1. Ability to understand and comply with the study requirements and able to provide written informed consent;
2. Age ≥18 and ≤85 years;
3. Male subjects (and their fertile female spouses/partners) do not have pregnancy plans during the screening period and within 3 months after the last dose, voluntarily take highly effective contraception, and must not donate sperm or ova.
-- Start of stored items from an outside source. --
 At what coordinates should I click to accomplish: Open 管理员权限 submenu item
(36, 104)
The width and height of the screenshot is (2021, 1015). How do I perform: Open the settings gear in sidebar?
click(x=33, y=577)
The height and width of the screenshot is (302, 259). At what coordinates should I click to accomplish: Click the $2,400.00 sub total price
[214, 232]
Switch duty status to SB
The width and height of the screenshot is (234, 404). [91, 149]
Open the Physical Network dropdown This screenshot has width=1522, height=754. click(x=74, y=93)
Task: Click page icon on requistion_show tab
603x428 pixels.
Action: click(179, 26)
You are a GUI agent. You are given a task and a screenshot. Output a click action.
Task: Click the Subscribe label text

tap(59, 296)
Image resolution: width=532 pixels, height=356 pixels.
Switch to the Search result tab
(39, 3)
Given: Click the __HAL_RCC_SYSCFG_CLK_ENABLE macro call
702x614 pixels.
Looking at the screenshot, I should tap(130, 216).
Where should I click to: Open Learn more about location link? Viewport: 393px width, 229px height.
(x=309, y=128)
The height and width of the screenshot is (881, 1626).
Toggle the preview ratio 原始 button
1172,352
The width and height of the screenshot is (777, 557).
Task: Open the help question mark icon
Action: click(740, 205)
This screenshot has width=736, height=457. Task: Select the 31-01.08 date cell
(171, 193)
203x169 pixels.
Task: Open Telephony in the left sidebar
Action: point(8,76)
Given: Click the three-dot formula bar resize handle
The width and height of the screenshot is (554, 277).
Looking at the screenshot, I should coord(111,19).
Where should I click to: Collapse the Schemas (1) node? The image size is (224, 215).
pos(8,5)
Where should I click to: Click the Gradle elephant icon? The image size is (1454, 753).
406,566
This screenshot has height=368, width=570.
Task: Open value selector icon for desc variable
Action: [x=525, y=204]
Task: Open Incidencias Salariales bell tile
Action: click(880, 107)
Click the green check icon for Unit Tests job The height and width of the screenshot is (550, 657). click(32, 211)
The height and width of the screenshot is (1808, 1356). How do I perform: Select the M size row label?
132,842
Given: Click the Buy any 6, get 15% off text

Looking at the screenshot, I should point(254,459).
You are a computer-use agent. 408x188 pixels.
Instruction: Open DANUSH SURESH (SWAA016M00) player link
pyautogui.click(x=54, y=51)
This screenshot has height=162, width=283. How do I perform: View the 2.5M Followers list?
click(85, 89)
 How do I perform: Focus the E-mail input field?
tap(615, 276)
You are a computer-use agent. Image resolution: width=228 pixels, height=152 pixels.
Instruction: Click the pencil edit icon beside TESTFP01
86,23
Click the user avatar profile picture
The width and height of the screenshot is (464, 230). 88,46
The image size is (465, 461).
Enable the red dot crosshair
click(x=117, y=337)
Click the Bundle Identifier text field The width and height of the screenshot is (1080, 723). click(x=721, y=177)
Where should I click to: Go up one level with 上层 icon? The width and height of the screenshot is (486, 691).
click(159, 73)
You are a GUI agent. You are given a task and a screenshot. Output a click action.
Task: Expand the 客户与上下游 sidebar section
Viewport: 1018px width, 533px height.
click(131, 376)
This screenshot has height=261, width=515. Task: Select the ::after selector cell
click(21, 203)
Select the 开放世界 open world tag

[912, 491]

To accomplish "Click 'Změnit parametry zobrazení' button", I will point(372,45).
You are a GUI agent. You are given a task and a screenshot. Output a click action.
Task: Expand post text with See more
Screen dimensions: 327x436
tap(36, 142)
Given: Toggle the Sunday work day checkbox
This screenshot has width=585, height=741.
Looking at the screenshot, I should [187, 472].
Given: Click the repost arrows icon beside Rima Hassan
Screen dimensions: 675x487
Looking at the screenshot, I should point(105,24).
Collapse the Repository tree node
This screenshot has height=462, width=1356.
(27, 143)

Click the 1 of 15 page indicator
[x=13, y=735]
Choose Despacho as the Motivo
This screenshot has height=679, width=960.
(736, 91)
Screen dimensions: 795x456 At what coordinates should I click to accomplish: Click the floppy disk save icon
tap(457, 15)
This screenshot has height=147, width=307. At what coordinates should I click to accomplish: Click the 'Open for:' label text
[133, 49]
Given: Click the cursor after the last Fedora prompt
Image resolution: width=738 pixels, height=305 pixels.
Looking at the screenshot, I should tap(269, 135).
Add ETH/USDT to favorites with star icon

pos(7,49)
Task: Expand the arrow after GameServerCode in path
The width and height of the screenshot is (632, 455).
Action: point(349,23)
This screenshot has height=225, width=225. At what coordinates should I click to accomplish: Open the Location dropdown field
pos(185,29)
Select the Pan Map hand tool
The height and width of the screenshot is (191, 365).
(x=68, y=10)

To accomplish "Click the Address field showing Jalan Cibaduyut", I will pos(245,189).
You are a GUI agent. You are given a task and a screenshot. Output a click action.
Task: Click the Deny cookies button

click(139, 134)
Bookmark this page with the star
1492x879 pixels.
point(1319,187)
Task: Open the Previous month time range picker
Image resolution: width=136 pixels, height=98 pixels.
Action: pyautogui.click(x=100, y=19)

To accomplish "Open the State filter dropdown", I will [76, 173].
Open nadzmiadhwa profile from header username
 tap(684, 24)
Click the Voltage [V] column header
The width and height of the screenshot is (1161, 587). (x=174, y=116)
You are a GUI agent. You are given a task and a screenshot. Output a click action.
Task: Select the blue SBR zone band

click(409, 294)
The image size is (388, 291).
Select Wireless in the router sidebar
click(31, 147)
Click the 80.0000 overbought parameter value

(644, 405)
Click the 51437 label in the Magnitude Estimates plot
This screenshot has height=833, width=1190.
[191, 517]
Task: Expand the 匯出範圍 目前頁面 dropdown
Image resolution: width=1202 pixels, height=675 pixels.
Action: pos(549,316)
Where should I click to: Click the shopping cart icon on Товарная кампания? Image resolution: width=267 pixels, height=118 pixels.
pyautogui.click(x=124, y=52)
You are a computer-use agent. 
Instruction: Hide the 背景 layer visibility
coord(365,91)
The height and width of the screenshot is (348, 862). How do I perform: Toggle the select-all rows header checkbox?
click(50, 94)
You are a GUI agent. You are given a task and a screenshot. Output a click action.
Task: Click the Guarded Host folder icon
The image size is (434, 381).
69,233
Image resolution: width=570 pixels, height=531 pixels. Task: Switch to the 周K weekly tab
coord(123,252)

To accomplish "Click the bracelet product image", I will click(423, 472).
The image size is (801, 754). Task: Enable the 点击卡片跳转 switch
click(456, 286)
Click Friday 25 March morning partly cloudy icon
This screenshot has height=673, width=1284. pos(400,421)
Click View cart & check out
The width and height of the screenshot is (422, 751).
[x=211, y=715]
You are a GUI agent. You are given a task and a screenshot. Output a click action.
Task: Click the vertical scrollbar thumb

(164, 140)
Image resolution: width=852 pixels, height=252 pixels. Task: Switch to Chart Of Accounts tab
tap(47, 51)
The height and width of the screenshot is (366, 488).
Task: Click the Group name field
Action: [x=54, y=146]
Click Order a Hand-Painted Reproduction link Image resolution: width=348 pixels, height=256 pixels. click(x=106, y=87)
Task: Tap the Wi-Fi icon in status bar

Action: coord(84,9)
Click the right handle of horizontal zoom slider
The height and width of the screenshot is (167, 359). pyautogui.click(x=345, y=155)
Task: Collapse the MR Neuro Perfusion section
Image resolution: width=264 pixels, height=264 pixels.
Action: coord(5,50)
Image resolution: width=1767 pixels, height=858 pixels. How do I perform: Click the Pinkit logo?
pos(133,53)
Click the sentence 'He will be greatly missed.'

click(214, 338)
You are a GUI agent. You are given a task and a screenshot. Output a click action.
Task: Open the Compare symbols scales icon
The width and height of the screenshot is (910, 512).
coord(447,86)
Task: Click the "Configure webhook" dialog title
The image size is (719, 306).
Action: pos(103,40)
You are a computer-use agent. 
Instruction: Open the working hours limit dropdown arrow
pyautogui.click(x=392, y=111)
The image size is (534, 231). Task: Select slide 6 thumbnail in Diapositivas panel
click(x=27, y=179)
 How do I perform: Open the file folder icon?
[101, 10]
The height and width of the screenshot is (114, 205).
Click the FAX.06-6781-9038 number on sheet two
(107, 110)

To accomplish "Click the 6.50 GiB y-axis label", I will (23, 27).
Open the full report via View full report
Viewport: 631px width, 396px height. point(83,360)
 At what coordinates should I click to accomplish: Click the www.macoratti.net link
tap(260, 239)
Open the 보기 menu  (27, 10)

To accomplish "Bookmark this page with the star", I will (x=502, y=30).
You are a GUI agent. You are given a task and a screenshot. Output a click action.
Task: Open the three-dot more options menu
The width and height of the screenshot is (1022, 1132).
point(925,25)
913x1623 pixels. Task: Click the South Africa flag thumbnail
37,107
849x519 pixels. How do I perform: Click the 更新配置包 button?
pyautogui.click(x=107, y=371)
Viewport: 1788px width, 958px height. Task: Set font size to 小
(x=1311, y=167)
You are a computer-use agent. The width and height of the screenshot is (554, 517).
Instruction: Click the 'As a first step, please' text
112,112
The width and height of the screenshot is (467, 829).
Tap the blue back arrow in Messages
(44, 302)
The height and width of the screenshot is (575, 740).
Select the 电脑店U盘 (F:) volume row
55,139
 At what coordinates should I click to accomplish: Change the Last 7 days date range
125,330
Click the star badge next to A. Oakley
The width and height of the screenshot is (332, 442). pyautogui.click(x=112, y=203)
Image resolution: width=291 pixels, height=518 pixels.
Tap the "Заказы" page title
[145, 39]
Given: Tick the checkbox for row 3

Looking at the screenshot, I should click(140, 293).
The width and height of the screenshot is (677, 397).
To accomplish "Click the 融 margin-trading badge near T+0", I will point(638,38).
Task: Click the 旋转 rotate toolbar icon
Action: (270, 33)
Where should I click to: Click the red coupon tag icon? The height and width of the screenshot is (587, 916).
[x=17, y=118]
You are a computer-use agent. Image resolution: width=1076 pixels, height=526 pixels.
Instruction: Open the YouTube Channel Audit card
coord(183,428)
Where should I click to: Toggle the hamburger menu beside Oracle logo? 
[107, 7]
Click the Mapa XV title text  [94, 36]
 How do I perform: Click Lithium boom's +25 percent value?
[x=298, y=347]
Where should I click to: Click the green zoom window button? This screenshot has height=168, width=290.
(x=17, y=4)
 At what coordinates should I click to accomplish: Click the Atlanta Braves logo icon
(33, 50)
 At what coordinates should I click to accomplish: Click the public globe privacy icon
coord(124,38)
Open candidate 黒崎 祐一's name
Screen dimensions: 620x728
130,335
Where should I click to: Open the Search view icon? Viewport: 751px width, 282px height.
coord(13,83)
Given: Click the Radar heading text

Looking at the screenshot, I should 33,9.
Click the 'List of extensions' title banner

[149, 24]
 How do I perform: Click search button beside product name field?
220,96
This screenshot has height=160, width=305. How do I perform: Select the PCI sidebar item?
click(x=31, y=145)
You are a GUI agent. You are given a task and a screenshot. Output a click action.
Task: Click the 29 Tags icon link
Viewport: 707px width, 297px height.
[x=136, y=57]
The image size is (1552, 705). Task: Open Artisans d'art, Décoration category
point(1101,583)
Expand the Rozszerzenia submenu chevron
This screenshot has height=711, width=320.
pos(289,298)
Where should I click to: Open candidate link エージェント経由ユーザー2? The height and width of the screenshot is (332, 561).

Only non-fertile women will be enrolled, and female subjects who meet the following criteria are not considered fertile: Postmenopausal status has been achieved, normal menstruation has stopped for at least 12 consecutive months with an FSH \>30 IU/L in the absence of other pathophysiological causes, or there is a medical record showing hysterectomy \\ bilateral tubal resection and/or bilateral ovariectomy.
4. Subjects must be scheduled for cardiac surgery requring cardiopulmonary bypass: Coronary artery bypass grafting (CABG) and/or heart valve surgery and/or aortic root, ascending aorta and aortic arch surgery;
5. Subjects have the risk of developing AKI with at least one of the following criteria: coronary artery bypass grafting combined with one or more heart valves surgery plus at least one risk factor for AKI; Multiple heart valves surgery plus at least one AKI risk factor; Coronary artery bypass grafting or aortic valve surgery combined with aortic root, ascending aorta, and aortic arch surgery (non-aortic dissection) plus at least one risk factor for AKI; Coronary artery bypass grafting alone or single heart valve surgery plus at least 2 risk factors for AKI.

Exclusion Criteria

1. Receive ICD or permanent pacemaker implantation, mechanical ventilation, IABP, LVAD or other mechanical circulatory AIDS within 1 week before surgery;
2. Cardiopulmonary resuscitation is performed within 14 days prior to screening;
3. Abnormal renal function with eGFR\<20 mL/min/1.73 m2 within 30 days before screening;
4. Receive renal replacement therapy or the presence of AKI within 30 days before surgery, except for transient (≤5 days) stage 1 AKI after iodized contrast agent exposure;
5. Participate in other clinical trials within the past 1 month;
6. Have a known allergy to investigational drug or any of its constituents, or allery to any constituents used during the study;
7. Subjects with intractable hypotension, severe hypoxemia or other emergency during surgery.

Minimum Eligible Age

18 Years

Maximum Eligible Age

85 Years

Eligible Sex

ALL

Accepts Healthy Volunteers

No